The follow-up of our patient for several months did not reveal any episodes of abdominal pain or weight loss. There was no steatorrhea. Serum amylase and lipase levels were in the normal range. All these signs exclude the diagnosis of possible chronic pancreatitis.

The temporal relationship between secnidazole administration and the elevated pancreatic enzyme concentrations, the rapid improvement of values after stopping the drug, the past history of digestive intolerance to metronidazole and elimination of the common causes of acute pancreatitis led us to classify our case as probable secnidazole-induced pancreatitis. According to Badalov’s classification, secnidazole is included in class IV [3]. Although, the recurrent episodes of abdominal pain in our patient related to metronidazole intake were undiagnosed, these clinical features did not exclude possible acute pancreatitis associated with metronidazole. In fact, the diagnosis of mild cases of pancreatitis is difficult to reach since nausea, vomiting and abdominal cramping are known adverse effects of metronidazole.
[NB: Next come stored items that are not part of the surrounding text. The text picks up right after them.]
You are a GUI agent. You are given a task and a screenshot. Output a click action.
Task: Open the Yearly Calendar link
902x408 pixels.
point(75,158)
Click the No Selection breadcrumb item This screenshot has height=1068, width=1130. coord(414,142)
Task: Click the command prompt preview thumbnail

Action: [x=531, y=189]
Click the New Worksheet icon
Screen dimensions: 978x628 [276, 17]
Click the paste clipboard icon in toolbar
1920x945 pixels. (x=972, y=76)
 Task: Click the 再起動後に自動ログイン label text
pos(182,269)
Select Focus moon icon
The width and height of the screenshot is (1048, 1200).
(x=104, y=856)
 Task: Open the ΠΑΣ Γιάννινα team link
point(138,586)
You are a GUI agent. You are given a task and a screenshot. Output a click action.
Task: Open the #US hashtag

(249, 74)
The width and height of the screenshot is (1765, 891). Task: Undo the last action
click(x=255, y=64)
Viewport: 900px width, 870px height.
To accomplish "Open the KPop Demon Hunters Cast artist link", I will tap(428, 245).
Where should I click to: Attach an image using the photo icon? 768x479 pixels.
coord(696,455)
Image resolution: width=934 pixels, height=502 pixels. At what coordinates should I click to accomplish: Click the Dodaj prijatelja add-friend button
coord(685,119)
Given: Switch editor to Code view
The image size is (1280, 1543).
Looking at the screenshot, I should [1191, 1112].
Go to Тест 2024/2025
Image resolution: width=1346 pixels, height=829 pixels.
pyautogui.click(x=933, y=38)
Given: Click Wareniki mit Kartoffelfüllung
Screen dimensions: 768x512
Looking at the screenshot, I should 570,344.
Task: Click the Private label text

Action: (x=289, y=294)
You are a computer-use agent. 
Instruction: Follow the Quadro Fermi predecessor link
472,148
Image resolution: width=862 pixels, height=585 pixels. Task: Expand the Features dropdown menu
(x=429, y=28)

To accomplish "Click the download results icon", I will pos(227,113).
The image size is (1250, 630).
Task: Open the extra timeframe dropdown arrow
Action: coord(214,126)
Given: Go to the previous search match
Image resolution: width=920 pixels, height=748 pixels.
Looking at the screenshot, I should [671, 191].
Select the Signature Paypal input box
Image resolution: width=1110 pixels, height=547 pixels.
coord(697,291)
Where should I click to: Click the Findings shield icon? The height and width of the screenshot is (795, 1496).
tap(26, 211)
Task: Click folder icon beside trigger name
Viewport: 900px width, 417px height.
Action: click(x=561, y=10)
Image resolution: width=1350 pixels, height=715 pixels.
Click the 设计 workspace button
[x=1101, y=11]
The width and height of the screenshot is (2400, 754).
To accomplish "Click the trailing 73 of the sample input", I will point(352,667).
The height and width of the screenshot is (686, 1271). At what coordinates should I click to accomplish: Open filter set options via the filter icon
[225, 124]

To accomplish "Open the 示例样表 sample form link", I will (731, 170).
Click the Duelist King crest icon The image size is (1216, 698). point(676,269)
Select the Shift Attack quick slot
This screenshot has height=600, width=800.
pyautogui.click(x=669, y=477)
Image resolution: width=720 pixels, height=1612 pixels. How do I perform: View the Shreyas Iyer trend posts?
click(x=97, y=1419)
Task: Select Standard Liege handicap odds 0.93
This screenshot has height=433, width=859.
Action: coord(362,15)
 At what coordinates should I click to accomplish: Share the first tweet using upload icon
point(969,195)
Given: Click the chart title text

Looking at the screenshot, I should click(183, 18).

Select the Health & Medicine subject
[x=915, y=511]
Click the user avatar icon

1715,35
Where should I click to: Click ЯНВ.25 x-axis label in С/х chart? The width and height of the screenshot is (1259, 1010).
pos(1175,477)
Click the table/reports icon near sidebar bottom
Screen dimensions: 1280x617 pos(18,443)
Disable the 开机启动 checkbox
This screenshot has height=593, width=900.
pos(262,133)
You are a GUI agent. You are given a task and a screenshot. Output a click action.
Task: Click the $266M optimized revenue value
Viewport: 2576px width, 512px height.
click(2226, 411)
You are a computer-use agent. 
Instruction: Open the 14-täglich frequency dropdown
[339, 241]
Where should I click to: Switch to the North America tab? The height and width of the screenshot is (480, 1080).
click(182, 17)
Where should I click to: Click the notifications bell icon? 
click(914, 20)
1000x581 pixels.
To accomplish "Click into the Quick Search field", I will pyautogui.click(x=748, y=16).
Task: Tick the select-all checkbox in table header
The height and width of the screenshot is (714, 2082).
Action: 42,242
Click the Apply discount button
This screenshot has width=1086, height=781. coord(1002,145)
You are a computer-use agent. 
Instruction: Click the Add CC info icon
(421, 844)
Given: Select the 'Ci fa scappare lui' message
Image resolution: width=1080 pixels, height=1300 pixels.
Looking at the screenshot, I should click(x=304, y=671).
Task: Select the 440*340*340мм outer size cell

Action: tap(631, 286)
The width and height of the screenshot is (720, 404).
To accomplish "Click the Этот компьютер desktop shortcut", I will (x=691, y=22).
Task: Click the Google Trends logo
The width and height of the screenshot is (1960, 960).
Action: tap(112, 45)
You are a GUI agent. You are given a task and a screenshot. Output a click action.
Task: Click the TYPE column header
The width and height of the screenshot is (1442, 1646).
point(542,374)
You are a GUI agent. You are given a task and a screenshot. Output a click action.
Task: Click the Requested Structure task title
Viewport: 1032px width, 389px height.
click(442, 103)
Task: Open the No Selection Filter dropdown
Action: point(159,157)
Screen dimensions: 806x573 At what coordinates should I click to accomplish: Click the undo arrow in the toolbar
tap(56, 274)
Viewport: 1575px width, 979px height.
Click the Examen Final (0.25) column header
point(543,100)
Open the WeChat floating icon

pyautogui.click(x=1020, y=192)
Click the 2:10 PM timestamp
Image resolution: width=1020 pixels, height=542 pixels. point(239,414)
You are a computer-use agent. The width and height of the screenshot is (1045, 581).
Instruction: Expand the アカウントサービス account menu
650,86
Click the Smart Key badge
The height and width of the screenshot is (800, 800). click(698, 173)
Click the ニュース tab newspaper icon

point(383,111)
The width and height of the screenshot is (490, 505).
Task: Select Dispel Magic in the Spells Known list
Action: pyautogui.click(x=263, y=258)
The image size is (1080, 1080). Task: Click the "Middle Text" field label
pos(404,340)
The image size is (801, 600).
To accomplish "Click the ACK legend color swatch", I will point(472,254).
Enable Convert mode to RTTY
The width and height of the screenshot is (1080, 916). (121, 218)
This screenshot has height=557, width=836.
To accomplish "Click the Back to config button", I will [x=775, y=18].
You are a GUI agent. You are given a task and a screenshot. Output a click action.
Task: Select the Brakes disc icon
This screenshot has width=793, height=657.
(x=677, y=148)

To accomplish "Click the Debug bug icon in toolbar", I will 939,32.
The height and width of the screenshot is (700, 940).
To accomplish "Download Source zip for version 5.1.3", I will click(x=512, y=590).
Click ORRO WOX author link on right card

The fact that secnidazole might be responsible for drug-induced pancreatitis is not entirely unexpected since it is structurally related to metronidazole which has been incriminated in the occurrence of several cases of pancreatitis. Metronidazole-induced pancreatitis is a well-known adverse drug reaction. The first case report of metronidazole-induced pancreatitis was published in 1985 [4]. To date, there have been twelve published case reports of metronidazoleinduced pancreatitis [5, 6].

The mechanism of secnidazole-induced pancreatitis is unknown, although a 5-nitroimidazole derivative is known to diffuse into the pancreas, suggesting a possible direct toxic effect of free radicals on the pancreatic secretory cells [1]. The clinician should be aware of this new potentially adverse reaction to secnidazole.